As noted by The Washington Post this week, quiet firing is a passive aggressive phenomenon where employers fail to fulfil anything more than their basic legal responsibilities to their employees until those employees lose their minds and leave.

It’s unclear who came up with the term, but it could well have been a guy called Randy Miller who replied to a post about quiet quitting on Twitter.

“A lot of talk about ‘quiet quitting’ he said, “but very little talk about “quiet firing” which is when you don’t give someone a raise in five years even though you keep doing everything you ask them to.”

Another Twitter user, Courtney Milan said: “If your employer regularly expects you to do more than your job description for the same pay, call it what it is: quiet firing”.

Obviously there’s nothing new about ‘quiet firing’, it’s just a new term for what some employers have been doing for years: treating their staff badly in the hopes that they resign. This poor treatment can take the form of denying them a raise, whittling down resources, giving confusing performance reviews  — maybe even all of the above!

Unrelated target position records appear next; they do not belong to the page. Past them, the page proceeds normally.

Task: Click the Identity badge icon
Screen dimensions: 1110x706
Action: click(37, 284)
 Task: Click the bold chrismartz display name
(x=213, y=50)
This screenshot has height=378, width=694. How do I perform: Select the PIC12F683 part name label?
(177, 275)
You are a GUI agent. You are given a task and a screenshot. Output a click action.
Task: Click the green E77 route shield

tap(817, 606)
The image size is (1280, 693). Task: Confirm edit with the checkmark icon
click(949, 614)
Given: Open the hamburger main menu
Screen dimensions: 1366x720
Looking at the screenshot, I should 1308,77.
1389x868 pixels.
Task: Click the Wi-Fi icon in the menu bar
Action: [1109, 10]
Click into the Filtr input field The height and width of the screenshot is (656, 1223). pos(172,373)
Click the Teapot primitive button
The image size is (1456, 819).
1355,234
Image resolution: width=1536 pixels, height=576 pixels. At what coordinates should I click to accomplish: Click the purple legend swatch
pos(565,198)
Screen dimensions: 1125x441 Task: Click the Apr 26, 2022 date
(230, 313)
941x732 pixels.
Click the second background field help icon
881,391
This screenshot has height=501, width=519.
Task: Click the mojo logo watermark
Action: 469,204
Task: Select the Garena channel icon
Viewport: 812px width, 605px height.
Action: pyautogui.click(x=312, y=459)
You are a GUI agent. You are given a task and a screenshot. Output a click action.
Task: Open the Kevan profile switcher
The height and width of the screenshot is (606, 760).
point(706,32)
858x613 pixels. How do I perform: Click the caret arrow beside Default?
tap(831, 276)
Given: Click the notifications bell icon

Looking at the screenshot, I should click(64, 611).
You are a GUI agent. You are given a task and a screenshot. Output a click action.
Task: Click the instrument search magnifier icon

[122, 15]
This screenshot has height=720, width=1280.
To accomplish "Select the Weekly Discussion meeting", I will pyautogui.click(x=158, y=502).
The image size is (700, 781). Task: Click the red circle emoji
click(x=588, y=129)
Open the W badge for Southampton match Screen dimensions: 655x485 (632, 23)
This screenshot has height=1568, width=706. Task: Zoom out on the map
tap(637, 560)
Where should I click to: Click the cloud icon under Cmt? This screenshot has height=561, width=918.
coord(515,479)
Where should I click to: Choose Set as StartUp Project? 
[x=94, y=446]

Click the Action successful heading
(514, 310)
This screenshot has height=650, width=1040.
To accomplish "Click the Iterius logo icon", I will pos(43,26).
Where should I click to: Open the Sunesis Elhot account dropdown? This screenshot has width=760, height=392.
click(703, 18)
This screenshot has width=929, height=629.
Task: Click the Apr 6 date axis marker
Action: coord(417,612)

The phenomenon is kind of the inverse ‘quiet quitting’, a trend that recently took hold on TikTok which encourage workers to do no more than their job description requires, which, to be fair, just sounds like doing your job. But given the spectre of hustle culture, girlbossing, and competitive workplaces in general; just doing what is technically required of you has become synonyms with a kind of resignation.

It may be that ‘quiet quitting’ is a very reasonable response to ‘quiet firing’, where people are realising that hustling isn’t giving them anything back in return.

And while ‘quiet quitting’ can kind of be described as a trend, ‘quiet firing’ is better characterised as new language for something that employers have been doing for ages.

Our guess is the two will likely be circling each other for a while!